Na albumie Bill Orcutt mamy więc Lonely Woman w wersji trudnej do zidentyfikowania, White Christmas, nad którym trzeba się porządnie nagłowić, by rozpoznać (autor nagrał już wcześniej inną wersję), a wreszcie moje ukochane Over the Rainbow, którego pierwszy, niezwykle charakterystyczny interwał poznałem błyskawicznie, ale co z tego – gubiłem się później parokrotnie, by w tytułowej frazie parokrotnie odnaleźć. Jest tu również musicalowe Ol’ Man River w wykonaniu całkiem już prostym i urzekającym. Niezwykła płyta człowieka, który brzmiał w Harry Pussy jak garażowy mariaż Captaina Beefhearta z najbardziej radykalną Yoko Ono, a teraz – niczym Bailey – rzuca się na klasyki. I tak jak nie bał się ludzi, którzy zarzucali mu w latach 90. (mimo długiego stażu), że nie potrafi grać, tak teraz nie boi się konfrontacji z repertuarem granym tysiące razy i smakowanym przez ludzi, którzy wcześniej czynili mu zarzuty.

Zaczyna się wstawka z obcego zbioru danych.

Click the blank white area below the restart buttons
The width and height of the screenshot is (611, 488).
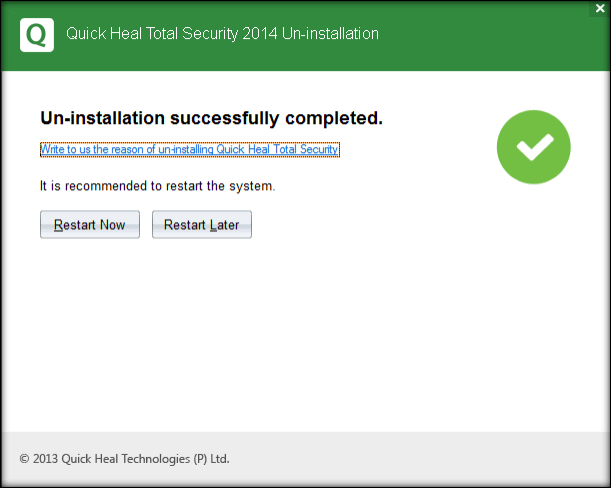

BILL ORCUTT Bill Orcutt, Palilalia 2017, 8/10

To zawsze miłe, jeśli muzyk jest rozpoznawalny w każdej wersji każdego ze składów, w których gra. A z Kubą Ziołkiem tak jest. Jeśli Steely Dan mieli swój rozpoznawalny akord μ-dur, to Ziołek ma akord, który najchętniej nazwałbym Ψ – o ile autor nie ochrzcił go inaczej – bo „psi” dobrze dobrze oddaje psychodeliczny charakter szeroko rozpiętych wielodźwięków akustycznej gitary. A przy okazji jeszcze sygnalizuje w wypadku tego albumu greckie inspiracje, o których współautor płyty opowiada prosto: Rafał Iwański  (…) pewnego dnia podrzucił mi kasetę Christodoulosa Halarisa „Music of Ancient Greece”, w której automatycznie zakochałem się bez pamięci. A że przy okazji prymitywiści amerykańscy, na których również powołuje się Alameda (z Robbiem Basho na czele), także słuchali Greków, wszystko to ładnie się komponuje.

Kompozycja jest w ogóle mocną stroną albumu Alameda Duo, czyli najmniejszej znanej mi odmiany Alamedy – z Ziołkiem i Mikołajem Zielińskim w składzie. Imponujące jest po tym względem wielowątkowe The Silver Chant of Ate – właściwie rodzaj suity gitarowej. Całą tę muzykę cechuje klarowność brzmieniowa – mamy tu gitarę dwunastostrunową, której towarzyszy charakterystyczne m.in. dla muzyki greckiej bouzouki, a także trochę efektów, nagrania terenowe i kapitalną akustykę bydgoskiego kościoła ewangelicko-augsburskiego (dźwiękowo jedna z najlepszych płyt z okolic Ziołka). W utworze Laurel, zapewne najbardziej czytelnym dla szerokiego polskiego słuchacza, choćby poprzez skojarzenia z estetyką 4AD, słychać partię wokalną Joanny Bielawskiej. I robi to duże wrażenie, choć sam utwór odbiega najdalej od bardziej surowego, zanurzonego w historii rdzenia albumu The Luminous Guitar Craft of Alameda Duo, który wydaje się przebiegać jednak w okolicach współbrzmień gitar. Bo o ile Laurel może być najlepszym magnesem dla tych, którzy do świata Alamedy jeszcze nie zaglądali, to najpiękniejszym fragmentem albumu będzie dla nich – że tak zaryzykuję – The Grand Mixolydian Cunt Slip, które – wyjaśnijmy na wszelki wypadek, gdyby dzieci czytały – z miejsca kojarzy się z użyteczną dla gitarzystów skalą miksolidyjską. A może jeszcze jeden z najlepszych wokalnych momentów w karierze Ziołka – Ming & Days of Yore, najmocniej chyba kojarzący się z muzyką grecką (gościnnie klarnecista Mateusz Szwankowski znany z Trzech Tonów)? Pochodziłem do tej płyty z rezerwą, ale i ten ociosany do rdzenia skład wychodzi z zadania obronną ręką.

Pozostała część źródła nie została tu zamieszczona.